Discovery Land Company was last night facing the possibility of losing $440,000 per week after the Privy Council upheld the injunction stopping all new work at its $175 million Baker's Bay Golf & Ocean Club development, with the project's opponents claiming the decision was a "recognition and validation" of their right to due process.
The developers, through their subsidiary Passerine at Abaco Holdings, yesterday acknowledged that the Privy Council "did not accede" to its application to set aside the July 27, 2006, injunction obtained by the Save Guana Cay Reef Association.
The injunction prevents Discovery Land Company from carrying out "certain works" on the project until Supreme Court Acting Justice Norris Carroll delivers his verdict on the substantive issues raised by the Association's case, or until the Privy Council hears the latter's application for special leave to appeal the Court of Appeal decision this October.
Not surprisingly, the developers are hoping Acting Justice Carroll delivers his verdict before October.
In a short statement yesterday, Discovery Land Company said an affidavit sworn by the Association's attorney Frederick Smith, said that on August 8, he had been told by Acting Justice Carroll's clerk that the judgement was imminent.
Mr Smith had been told "that Mr Justice Carroll anticipated that he would be delivering a judgement during the third week of August 2006".
However, in an affidavit sworn by Joey Arenson, a Discovery Land Company partner and attorney for yesterday's case, said: "I understand from our Bahamian attorneys that informal intimations from the Judge's chambers about its delivery have proved to be false dawns."
Meanwhile, an ecstatic Mr Smith said: "We won. The injunction stays in place and the Privy Council ordered them to pay our costs.

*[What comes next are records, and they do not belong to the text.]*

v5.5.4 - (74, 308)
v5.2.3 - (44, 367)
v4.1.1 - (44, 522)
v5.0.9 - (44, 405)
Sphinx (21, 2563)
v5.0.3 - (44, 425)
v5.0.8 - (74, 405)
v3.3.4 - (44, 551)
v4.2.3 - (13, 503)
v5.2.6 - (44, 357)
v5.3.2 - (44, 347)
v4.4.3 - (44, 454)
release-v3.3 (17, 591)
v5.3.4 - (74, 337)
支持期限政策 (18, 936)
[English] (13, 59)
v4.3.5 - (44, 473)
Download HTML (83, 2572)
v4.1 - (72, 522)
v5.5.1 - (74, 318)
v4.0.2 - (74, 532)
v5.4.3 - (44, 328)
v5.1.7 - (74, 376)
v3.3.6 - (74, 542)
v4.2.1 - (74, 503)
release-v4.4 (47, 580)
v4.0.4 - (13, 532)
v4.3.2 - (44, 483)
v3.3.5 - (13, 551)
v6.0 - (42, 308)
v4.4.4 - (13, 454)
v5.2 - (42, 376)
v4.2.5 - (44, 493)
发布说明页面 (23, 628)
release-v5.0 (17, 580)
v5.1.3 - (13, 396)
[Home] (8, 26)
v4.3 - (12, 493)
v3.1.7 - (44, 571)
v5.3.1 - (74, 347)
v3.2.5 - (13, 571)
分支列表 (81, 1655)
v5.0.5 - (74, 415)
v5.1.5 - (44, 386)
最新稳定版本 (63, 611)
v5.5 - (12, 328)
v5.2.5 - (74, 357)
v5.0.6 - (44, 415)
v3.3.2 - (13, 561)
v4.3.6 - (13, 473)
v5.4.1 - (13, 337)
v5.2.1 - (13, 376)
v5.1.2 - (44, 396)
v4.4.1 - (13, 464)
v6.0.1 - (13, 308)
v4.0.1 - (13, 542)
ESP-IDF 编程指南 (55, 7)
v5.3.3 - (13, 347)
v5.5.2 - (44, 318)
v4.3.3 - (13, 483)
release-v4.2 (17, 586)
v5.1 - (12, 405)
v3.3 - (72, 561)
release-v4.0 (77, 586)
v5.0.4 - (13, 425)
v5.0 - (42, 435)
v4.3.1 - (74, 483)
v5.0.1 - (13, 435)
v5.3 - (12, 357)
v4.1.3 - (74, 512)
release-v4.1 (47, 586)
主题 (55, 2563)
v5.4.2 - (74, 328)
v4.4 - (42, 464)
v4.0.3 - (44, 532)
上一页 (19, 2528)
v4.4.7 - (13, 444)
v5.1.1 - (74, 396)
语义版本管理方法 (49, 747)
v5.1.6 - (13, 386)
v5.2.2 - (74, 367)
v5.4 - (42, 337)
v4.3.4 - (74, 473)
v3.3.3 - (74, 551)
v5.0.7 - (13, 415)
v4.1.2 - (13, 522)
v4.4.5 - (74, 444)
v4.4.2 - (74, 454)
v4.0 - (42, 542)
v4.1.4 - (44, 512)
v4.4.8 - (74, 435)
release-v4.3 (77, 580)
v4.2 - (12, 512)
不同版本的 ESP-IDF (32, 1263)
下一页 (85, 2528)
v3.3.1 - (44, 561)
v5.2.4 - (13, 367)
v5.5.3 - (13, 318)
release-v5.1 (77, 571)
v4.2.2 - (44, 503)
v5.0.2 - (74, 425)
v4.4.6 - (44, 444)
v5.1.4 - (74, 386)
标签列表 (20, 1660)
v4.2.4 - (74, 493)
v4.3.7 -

"The injunction stays in place until either the Supreme Court gives its ruling, or the special leave to appeal is heard in October.
"This vindicates their [the Association's] complaint throughout: that they have been blocked out of the process. It's a recognition and validation of their rights to due process."
Mr Smith added: "The people of Guana Cay are absolutely thrilled that the Privy Council, the highest court in the land, has recognised the tremendous public importance of this case, and is giving them the opportunity to have their day in court."
The partner in Callenders & Co said the legal action was stimulated by what the people of Guana Cay perceived as being "denied due process", and an opportunity to be heard.
"We are absolutely delighted that the Privy Council has seen fit to maintain the status quo. It is absolutely fundamental to our case that the physical environment, the marine and terrestrial environment, are preserved until all issues are dealt with by the court system," Mr Smith said.
He again argued that if Discovery Land Company had been allowed to continue work, the issues and subject matter being litigated in court could be rendered nugatory, meaning that changes to the Guana Cay environment would render the action irrelevant.
In his affidavit, Mr Arenson had alleged that it would cost the developers $440,000 per week if the injunction was upheld.
He alleged that the firm may lose $1.75 million a month, resulting from fixed costs related to operating expenses, staff costs, equipment and dredgers, if the injunction was upheld.
Arguing that "the majority of these costs would remain if the injunction were not discharged", Mr Arenson said its continuation would also result in Discovery Land Company losing potential real estate sales and employees, and harm the firm's reputation.
He added: "Every time the development is interrupted, its attractiveness as an investment is materially prejudiced. These losses are extremely difficult, if not impossible, to quantify."
But the Association argued that the costs Discovery Land Company would incur as a result of the injunction's continuation were minor.
They alleged: "Even if the development were lawfully permitted to proceed, it is submitted that in the context of a planned $500 million, 10-year development, the costs arising from delay would be relatively modest.
Further, it is clear from the (wholly unparticularised) schedule of losses exhibited with Mr Arenson's first affidavit… that at least some of these costs would not in any event be incurred were the injunction continued (for example, the $65,000 sales expenses).
"It is submitted that the public interest factors in the present case all point one way: the proposed development is not an infrastructure project of national importance to the Bahamas; the potential negative impact on the public interest if the development is permitted to continue is potentially highly significant."
It is unclear what impact the ongoing battle over Guana Cay, and the stop-start nature of the work performed by the developers to date, will have on wider investor perceptions of the Bahamas as a place to do business in.
In particular, it could alarm investors to know that any Heads of Agreement they sign with the Government could be subject to legal challenge; and held up in court battles, costing them time and money.